Copy out precisely the line that holds "Viewport: 278px width, 219px height." and all the lines following it in the data, up to and including the last one, and no others.

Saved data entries
★ ★ ★ ★ ★ ★ ★

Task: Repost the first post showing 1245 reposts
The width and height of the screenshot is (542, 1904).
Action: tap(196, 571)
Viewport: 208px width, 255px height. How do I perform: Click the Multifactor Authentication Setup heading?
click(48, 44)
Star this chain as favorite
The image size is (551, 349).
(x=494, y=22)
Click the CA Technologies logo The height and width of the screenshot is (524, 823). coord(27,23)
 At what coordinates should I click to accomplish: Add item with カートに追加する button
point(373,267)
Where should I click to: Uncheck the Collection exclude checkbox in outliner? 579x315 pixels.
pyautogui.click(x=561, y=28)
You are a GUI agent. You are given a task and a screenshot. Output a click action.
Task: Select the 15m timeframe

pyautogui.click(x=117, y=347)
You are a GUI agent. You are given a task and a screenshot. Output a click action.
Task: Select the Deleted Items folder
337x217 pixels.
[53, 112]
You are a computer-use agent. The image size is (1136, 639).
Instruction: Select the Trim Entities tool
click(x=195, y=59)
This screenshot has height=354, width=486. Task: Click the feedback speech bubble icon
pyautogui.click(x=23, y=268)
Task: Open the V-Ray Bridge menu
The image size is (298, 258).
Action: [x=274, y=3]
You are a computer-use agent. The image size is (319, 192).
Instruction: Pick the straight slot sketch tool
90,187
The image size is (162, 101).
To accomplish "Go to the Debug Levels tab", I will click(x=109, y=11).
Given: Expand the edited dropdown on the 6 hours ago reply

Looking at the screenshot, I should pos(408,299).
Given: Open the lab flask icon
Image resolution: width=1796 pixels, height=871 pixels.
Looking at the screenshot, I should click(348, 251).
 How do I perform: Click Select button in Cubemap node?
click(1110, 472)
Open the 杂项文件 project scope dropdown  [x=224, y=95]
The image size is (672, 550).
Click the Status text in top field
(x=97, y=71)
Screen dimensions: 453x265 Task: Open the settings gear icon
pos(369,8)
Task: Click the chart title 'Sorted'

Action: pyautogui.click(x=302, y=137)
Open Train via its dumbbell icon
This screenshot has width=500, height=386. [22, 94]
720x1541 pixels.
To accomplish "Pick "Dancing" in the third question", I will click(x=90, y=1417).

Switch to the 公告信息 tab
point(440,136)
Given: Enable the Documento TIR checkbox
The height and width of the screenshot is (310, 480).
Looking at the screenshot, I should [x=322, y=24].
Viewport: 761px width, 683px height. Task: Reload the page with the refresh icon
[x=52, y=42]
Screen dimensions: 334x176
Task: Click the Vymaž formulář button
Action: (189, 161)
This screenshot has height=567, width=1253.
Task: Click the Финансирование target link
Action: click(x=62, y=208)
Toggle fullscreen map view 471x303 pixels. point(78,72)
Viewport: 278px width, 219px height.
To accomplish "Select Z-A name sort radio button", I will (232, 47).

★ ★ ★ ★ ★ ★ ★

RESPONSE AREA
Viewport: 278px width, 219px height.
To accomplish "Select Z-A name sort radio button", I will (232, 47).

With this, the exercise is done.